- _LESETEXT_:
Redner(in): Angela Merkel
Datum: 04.07.2008

Untertitel: gehalten am 4. Juli in Berlin
Anrede: Sehr geehrter Herr Präsident Bush, sehr geehrter Herr Bundespräsident von Weizsäcker, sehr geehrter Herr Botschafter Timken, liebe Frau Timken, meine Damen und Herren,
Quelle (evtl. nicht mehr verfügbar): http://www.bundesregierung.de/nn_914560/Content/DE/Archiv16/Rede/2008/07/2008-07-04-eroeffnung-amerikanische-botschaft,layoutVariant=Druckansicht.html


ich freue mich sehr, heute gemeinsam mit Ihnen einen historischen Augenblick zu erleben: die Rückkehr der Botschaft der Vereinigten Staaten an das Brandenburger Tor.

Für diesen großen Moment gibt es kein passenderes Datum als den 4. Juli, den Tag, an dem sich das junge Amerika im Jahre 1776 für unabhängig erklärte. Seither stehen die Vereinigten Staaten wie kein anderes Land auf der Welt für die Kraft von Unabhängigkeit und Freiheit. Deshalb ist es mir eine besondere Freude, heute hier bei Ihnen zu sein und den Vereinigten Staaten von Amerika zu ihrem "4th of July" ganz herzlich zu gratulieren.

Dies ist Ihr Nationalfeiertag. Es ist aber auch ein Feiertag für alle, die wissen, wie wertvoll Unabhängigkeit und Freiheit sind. Wir in Deutschland wissen um den Wert der Freiheit auch dank der Vereinigten Staaten von Amerika. Sie haben in den 232Jahren Ihrer Unabhängigkeit immer an die Kraft der Freiheit geglaubt.

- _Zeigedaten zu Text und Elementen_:
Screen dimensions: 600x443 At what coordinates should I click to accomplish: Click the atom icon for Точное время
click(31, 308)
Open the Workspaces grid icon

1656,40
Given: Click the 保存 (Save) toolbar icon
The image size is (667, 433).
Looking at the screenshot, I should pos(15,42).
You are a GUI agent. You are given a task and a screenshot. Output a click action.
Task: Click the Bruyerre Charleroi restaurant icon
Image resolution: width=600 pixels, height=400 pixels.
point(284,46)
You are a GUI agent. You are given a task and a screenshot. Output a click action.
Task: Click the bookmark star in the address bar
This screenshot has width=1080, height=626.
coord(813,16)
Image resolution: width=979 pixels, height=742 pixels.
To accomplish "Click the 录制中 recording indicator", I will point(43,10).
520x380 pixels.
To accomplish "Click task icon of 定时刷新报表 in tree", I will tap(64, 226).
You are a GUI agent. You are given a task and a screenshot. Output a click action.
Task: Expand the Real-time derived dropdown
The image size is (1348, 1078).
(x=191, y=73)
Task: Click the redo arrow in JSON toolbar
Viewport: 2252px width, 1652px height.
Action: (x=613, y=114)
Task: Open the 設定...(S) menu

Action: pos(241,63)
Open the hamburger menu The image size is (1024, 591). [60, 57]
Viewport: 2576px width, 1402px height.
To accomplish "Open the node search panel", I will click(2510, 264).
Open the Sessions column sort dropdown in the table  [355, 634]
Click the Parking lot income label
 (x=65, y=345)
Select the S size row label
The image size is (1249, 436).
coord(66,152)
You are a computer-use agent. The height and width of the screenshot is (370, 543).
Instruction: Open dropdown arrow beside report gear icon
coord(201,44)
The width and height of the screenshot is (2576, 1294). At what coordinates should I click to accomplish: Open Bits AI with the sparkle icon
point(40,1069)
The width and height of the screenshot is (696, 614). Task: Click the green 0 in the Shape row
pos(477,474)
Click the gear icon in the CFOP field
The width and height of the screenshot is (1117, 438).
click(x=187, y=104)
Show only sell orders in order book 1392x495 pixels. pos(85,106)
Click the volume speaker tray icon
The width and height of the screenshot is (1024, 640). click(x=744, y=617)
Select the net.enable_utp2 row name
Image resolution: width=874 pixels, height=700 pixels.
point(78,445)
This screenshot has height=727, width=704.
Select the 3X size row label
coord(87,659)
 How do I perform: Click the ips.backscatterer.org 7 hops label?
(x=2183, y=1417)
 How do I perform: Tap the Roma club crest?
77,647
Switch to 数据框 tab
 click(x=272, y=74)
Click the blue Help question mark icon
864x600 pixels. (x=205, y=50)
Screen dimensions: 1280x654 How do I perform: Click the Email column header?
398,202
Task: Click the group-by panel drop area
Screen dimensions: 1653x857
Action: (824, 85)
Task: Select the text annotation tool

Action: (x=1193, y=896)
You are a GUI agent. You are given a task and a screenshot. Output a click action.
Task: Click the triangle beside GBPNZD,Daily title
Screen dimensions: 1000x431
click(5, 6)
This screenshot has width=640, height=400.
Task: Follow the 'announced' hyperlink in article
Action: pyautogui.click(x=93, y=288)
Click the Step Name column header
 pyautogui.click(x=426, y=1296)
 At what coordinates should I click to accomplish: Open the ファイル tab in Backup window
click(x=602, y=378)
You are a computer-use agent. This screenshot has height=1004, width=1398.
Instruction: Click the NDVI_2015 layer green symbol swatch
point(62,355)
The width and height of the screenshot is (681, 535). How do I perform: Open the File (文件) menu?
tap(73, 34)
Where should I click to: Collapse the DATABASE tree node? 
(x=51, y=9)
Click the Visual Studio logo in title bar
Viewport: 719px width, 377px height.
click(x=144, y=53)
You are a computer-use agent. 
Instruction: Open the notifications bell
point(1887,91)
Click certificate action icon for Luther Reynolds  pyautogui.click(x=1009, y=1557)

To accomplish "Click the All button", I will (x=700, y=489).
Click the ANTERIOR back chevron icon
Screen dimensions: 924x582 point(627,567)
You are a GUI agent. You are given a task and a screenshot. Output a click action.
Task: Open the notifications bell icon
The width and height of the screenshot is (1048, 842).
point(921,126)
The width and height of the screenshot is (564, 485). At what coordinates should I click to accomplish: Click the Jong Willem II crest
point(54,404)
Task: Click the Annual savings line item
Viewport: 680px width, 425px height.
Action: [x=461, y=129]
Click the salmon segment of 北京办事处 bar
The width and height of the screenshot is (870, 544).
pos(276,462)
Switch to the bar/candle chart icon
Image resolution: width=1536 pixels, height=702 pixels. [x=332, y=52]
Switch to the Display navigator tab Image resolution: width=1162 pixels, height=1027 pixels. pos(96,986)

- _AUFGABE_: Gib einen Abschnitt der Rede wortgetreu wieder: Beginne bei den Worten „ich freue mich“ und höre nach „herzlich zu gratulieren.“ auf. Das Material steht für sich und gehört nicht zur Rede.

- _LÖSUNG_:
ich freue mich sehr, heute gemeinsam mit Ihnen einen historischen Augenblick zu erleben: die Rückkehr der Botschaft der Vereinigten Staaten an das Brandenburger Tor.

Für diesen großen Moment gibt es kein passenderes Datum als den 4. Juli, den Tag, an dem sich das junge Amerika im Jahre 1776 für unabhängig erklärte. Seither stehen die Vereinigten Staaten wie kein anderes Land auf der Welt für die Kraft von Unabhängigkeit und Freiheit. Deshalb ist es mir eine besondere Freude, heute hier bei Ihnen zu sein und den Vereinigten Staaten von Amerika zu ihrem "4th of July" ganz herzlich zu gratulieren.